Mehr denn je wird dort, wo das Unternehmen auf Kommunikationskompetenz angewiesen ist, auffallen, wer und welche Teams effiziente Reorganisation können und wer und welche Teams nicht.
Sind die technischen Probleme erst einmal bewältigt, wird auffallen, welche große Rolle KommunikationsFORMen spielen - und zwar auch und ganz besonders als Zeit- und Kostenfaktor. Das kann so weit gehen, dass weite Teile vom Campus von Organisationen für immer ins Homeoffice umgelegt werden, wo sie unter dem Druck von Kommunikationseffizienz auf ihre kreative Konzentration, den sozialen Restwert, zusammenschrumpfen werden.
Das ist sicherlich ein unangenehmes Topic, dass Unternehmen, aber auch Freiberufler und Selbständige zusehen werden, aus diesen Erkenntnissen heraus Kosten und damit Arbeitnehmer einzusparen, bzw. an Kommunikationseffizienz ihre Partner messen.
Gesamtwirtschaftlich ist es allerdings ein Vorteil, weil sich erstens neue Beratermärkte öffnen werden und weil sich zweitens daraus der Emergenz angepassteres Wirtschaften ergibt, das Unternehmen Freiräume schaffen kann, um sich leichter den Anforderungen und Herausforderungen kommender Krisen anzupassen und in ihnen neue Märkte zu öffnen.

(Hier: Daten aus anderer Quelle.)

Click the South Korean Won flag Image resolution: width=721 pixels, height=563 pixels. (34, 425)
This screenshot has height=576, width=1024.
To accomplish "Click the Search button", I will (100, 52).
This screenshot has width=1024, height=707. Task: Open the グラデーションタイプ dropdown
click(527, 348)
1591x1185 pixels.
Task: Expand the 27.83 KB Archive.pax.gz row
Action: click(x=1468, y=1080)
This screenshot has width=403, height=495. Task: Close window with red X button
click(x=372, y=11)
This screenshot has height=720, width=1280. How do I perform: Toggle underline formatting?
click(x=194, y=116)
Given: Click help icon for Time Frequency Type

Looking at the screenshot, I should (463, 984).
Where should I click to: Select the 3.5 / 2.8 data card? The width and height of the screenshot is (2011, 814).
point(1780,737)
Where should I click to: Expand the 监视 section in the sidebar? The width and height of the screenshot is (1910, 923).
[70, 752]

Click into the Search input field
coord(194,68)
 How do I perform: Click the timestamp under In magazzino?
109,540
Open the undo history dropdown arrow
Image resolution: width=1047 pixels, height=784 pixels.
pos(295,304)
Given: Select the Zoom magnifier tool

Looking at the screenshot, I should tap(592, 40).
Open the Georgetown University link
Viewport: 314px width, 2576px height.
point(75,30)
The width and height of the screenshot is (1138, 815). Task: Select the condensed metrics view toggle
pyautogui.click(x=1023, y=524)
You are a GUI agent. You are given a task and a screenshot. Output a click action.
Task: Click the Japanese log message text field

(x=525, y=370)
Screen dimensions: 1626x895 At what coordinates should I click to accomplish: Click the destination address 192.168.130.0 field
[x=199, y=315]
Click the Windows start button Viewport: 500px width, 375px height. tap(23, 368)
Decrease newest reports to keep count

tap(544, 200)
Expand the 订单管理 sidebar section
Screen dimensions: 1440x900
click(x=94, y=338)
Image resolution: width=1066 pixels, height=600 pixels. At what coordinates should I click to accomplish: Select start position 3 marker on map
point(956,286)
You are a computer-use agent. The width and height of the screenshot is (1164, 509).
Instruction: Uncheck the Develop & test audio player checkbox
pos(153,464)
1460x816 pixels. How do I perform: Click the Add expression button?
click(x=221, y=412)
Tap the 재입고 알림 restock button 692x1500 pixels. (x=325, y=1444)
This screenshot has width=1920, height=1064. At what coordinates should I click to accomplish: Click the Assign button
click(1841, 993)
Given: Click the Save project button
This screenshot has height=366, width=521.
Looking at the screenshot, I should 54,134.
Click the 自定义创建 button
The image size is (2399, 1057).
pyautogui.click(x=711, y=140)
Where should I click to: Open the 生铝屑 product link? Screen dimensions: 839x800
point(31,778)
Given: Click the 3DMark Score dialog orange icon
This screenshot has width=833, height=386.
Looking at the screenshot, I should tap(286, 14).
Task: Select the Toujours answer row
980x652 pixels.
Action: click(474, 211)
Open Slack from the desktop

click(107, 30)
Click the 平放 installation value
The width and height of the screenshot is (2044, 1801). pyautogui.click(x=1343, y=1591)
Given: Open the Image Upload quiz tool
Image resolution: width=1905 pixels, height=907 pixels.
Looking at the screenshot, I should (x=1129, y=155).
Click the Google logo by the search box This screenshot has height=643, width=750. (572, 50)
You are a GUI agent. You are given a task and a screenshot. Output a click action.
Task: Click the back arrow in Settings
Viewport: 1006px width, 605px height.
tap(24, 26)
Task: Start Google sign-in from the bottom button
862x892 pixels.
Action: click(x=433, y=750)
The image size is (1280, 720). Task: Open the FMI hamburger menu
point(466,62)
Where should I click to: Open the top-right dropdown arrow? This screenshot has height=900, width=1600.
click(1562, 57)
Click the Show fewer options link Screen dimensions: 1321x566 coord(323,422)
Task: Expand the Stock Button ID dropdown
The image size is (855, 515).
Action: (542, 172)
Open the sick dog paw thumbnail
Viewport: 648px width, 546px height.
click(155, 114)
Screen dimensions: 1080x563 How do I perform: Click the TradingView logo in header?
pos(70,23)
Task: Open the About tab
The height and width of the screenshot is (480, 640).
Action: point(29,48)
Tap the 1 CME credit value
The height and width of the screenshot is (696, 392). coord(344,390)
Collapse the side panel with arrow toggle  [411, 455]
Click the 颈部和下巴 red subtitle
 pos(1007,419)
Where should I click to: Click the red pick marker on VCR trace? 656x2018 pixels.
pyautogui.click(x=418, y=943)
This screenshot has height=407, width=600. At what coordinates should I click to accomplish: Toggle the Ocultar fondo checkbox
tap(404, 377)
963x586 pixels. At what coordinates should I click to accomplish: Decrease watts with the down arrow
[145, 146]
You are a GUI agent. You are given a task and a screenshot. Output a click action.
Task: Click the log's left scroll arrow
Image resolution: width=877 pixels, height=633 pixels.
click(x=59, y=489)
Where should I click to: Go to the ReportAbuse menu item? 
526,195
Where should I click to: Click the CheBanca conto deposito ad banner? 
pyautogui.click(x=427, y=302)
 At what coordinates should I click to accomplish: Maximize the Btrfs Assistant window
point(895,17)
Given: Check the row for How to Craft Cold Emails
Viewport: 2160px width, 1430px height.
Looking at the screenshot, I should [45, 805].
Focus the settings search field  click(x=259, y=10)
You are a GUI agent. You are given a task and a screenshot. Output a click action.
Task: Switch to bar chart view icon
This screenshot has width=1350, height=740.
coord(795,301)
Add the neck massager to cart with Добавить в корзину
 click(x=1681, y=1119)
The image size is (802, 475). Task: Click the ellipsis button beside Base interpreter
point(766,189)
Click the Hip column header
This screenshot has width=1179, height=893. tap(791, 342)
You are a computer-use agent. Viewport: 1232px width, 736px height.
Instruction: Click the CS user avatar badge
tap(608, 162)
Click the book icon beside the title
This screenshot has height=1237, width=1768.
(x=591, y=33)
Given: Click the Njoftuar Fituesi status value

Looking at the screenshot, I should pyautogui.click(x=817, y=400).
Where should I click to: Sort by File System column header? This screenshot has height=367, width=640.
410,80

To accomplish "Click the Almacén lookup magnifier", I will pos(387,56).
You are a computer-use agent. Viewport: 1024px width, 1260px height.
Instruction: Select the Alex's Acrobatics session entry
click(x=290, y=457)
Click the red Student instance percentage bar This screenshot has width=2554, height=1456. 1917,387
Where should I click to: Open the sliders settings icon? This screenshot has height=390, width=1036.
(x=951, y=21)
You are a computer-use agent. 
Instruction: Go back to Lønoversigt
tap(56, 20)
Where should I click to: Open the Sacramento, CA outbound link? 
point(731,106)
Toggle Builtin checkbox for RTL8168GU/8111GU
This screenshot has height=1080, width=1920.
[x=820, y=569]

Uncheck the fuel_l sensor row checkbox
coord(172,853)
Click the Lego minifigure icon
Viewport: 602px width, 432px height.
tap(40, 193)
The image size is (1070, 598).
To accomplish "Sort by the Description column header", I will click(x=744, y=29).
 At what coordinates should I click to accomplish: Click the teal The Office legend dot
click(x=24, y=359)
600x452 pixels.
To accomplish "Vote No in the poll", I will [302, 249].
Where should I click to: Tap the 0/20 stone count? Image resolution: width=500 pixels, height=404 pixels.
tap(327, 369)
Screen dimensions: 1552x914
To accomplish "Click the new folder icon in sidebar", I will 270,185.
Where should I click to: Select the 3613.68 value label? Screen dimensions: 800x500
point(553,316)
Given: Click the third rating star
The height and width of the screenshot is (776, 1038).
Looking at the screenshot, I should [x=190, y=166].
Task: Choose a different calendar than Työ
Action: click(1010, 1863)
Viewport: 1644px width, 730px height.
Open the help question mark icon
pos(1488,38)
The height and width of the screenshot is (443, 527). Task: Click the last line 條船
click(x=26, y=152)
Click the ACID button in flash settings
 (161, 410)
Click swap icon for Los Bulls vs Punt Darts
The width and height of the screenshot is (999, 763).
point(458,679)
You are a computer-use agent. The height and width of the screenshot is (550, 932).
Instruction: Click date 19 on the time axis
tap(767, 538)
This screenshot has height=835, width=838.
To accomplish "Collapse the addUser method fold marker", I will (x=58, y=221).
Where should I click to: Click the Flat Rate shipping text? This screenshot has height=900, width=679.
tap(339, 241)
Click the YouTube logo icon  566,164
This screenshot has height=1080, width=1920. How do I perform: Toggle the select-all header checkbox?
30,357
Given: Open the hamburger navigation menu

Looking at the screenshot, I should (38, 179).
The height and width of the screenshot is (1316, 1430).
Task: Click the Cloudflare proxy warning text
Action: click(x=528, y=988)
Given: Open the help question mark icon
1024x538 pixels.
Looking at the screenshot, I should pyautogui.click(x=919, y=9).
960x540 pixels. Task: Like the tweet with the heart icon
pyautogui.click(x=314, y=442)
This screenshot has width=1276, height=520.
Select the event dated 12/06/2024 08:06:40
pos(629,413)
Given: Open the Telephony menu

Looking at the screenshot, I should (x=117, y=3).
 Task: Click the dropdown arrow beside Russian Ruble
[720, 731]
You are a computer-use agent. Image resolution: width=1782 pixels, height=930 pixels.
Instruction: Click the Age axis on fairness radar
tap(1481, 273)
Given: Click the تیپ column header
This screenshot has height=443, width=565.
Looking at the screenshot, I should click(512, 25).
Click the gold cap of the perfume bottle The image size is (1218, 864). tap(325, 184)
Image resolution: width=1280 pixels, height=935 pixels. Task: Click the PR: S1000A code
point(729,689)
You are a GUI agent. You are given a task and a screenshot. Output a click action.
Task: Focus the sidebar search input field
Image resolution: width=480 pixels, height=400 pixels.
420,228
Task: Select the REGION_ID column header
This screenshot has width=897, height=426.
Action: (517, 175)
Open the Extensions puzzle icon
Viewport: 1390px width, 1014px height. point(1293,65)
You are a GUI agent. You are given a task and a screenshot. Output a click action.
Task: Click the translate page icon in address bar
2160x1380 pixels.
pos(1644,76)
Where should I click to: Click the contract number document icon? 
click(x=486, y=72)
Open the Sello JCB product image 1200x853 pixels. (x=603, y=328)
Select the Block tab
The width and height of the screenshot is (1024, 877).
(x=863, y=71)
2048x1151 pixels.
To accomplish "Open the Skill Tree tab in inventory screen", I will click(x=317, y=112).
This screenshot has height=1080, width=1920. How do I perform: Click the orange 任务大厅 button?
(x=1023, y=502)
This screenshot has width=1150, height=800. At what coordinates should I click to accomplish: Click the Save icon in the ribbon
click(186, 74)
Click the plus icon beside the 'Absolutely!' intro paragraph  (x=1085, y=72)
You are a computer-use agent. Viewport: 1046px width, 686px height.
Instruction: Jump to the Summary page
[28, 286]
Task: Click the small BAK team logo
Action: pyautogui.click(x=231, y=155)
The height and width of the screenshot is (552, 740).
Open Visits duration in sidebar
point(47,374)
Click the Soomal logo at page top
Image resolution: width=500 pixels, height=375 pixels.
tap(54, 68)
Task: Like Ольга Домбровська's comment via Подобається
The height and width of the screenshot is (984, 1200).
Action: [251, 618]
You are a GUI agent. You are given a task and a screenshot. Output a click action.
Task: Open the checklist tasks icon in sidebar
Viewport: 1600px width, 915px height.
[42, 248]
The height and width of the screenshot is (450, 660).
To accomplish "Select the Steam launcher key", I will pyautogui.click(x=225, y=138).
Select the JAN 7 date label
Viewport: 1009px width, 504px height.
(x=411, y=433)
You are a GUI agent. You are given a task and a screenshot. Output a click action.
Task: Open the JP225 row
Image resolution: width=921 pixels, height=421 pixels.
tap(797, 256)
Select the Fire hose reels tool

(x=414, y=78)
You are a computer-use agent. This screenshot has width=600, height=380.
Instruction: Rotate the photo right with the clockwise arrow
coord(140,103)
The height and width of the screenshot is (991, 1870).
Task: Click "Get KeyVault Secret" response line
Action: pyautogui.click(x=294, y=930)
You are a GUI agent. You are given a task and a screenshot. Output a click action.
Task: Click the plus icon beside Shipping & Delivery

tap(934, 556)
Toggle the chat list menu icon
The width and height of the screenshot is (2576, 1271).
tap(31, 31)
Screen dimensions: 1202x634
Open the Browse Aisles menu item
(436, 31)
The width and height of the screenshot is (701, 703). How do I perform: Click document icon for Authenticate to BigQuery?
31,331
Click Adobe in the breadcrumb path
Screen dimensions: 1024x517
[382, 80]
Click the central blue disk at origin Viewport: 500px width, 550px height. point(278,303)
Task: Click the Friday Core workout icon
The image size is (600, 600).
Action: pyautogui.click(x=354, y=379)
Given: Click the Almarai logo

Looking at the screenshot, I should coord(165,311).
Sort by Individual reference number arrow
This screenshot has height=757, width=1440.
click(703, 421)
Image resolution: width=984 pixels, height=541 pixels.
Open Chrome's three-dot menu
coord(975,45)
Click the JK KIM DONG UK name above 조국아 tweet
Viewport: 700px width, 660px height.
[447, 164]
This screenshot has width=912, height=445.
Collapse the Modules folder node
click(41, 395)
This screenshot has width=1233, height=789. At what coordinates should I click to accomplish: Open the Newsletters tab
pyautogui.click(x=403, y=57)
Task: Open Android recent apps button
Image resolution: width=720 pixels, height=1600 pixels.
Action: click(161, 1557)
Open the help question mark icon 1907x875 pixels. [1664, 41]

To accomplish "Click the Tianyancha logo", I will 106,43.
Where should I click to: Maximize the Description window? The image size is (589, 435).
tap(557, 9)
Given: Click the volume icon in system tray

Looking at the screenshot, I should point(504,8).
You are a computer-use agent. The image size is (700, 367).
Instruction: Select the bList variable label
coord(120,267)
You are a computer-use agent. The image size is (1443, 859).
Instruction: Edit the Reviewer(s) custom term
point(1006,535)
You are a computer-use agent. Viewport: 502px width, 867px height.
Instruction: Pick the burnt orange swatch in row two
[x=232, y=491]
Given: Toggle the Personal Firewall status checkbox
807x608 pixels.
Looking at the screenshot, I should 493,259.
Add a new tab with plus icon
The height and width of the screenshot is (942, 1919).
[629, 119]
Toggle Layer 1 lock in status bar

Für kreative Menschen ist das eine gute Nachricht, da sie sich nicht mehr durch ineffiziente Kommunikationsorganisation ausgebremst sehen müssen, die ihre Fähigkeiten schon allein deshalb nicht unter die Lupe nehmen und dann in freien Lauf schicken konnten, weil sie damit befasst waren, die Kommunikationsdynamiken mit Tools aus dem letzten Jahrhundert so halbwegs am Laufen zu halten.
Eine Chance für Alle, im eigenen Kompetenzraum zu strahlen und in Emergenz weitere Chancen zu öffnen.